You wanna get boned
You wanna get stoned
You wanna room like no-one else
You wanna be rich
You wanna be kitsch
You wanna be the bastard of yourself
You wanna get burned
You wanna get turned
You wanna get fucked inside out
You wanna be ruled
You wanne be fooled
You wanna be a woman like a man
Those were the chorus for the song “Woman like a Man” by Damien Rice and I think it sums up what I feel sometimes. There have been moments where I want to be the total opposite of myself. I would think that it will be freeing. However, the rational me knows that this is impossible because I do know my responsibilities and any consequences that may occur. Ah well…just thoughts. That’s what fantasies are all about eh?

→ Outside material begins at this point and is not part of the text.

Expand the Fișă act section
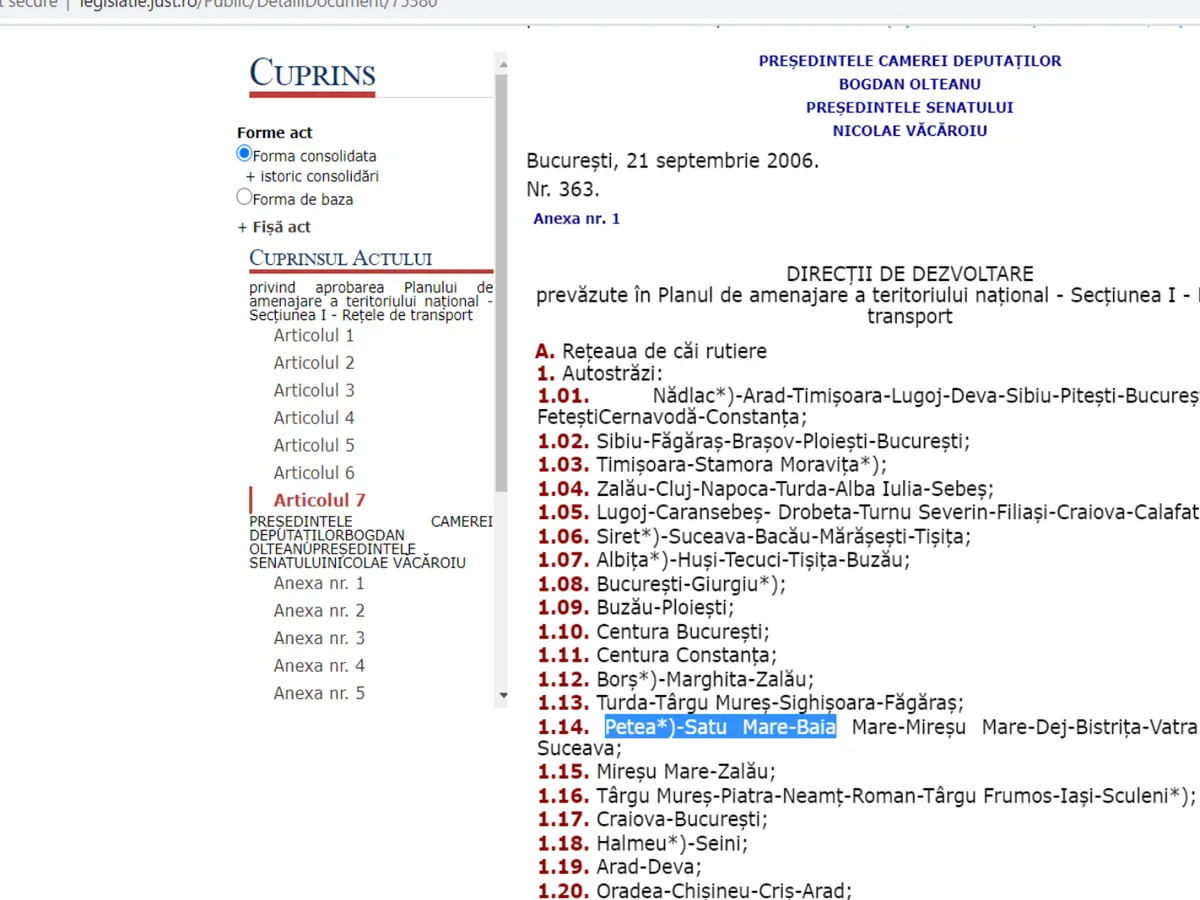(x=274, y=227)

I think that I’m a weird and uncompassionate person. I don’t really have any emotions regarding the tsunami tragedy. I try. Honest. I can look at the pictures of all the destruction and not feel a thing. Give $ to charity? Ok…but then I’m broke. Give old clothes etc? Ok…but then Sing’s mum said that they have a notice saying that they don’t need any more clothes. Red Cross aims to raise 1 mil. I don’t mind supporting them in any way possible but it’s more of like an after thought or something of convenience or something that one ought to do for a fellow human being. Sing has the passion to do something though. There’s this honest fire to help the people there. Sometimes I wish she had the same passion when it comes to religion. Oops…hope she doesn’t kill/confront me when she reads this blog. Anyway…I’m odd. I am unsympathetic…yeah…that’s the right word to use. *sigh* Am I selfish too since I often go on a verbal rampage about all the things that happen to me?